Chef's Notes
Nutrition: Calories 419; Fat 12gg; Carbs 64g; Fiber 16g; Sugar 11g; Protein 18g; Cholesterol 0mg; Sodium 216mg; Vitamin A 4823IU; Vitamin C 37mg; Calcium 161mg; Iron 8mg
Step 1: Method
- 5 1/3 oz Brown Rice Spaghetti, dry (149.24 grams)
- 2 cups Chickpeas, cooked (400 grams)
- 2 2/3 Garlic cloves, chopped
- 1 1/3 cups Cherry Tomatoes (149 grams)
- 2 2/3 cups Baby Spinach (80 grams)
- 1/3 cup Black Olives (60 grams)
- 2 tsp Extra Virgin Olive Oil (10 mL)
- 1/3 tsp Red Pepper Flakes (a pinch)
- 2 2/3 tbsp Lemon Juice (40 mL)
1. Bring large pot of water to boil.

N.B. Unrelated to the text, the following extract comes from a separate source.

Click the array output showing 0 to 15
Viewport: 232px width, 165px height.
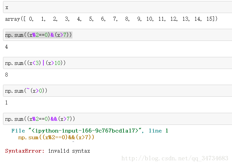coord(111,19)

Cook the pasta until al dente.
2. While the water boils and the pasta cooks, prep your veggies: mince the garlic, halve the cherry tomatoes and slice olives in half.
3. Heat the olive oil in a large skillet over medium heat. Add the garlic, tomatoes and spinach. Add the red pepper flakes and chickpeas. Stir until the garlic is fragrant and the tomatoes begin to break down and release some juice into the oil (about 5-7 minutes).
4. Add the pasta to the skillet and toss to coat. Drizzle the lemon juice over the pasta. Enjoy!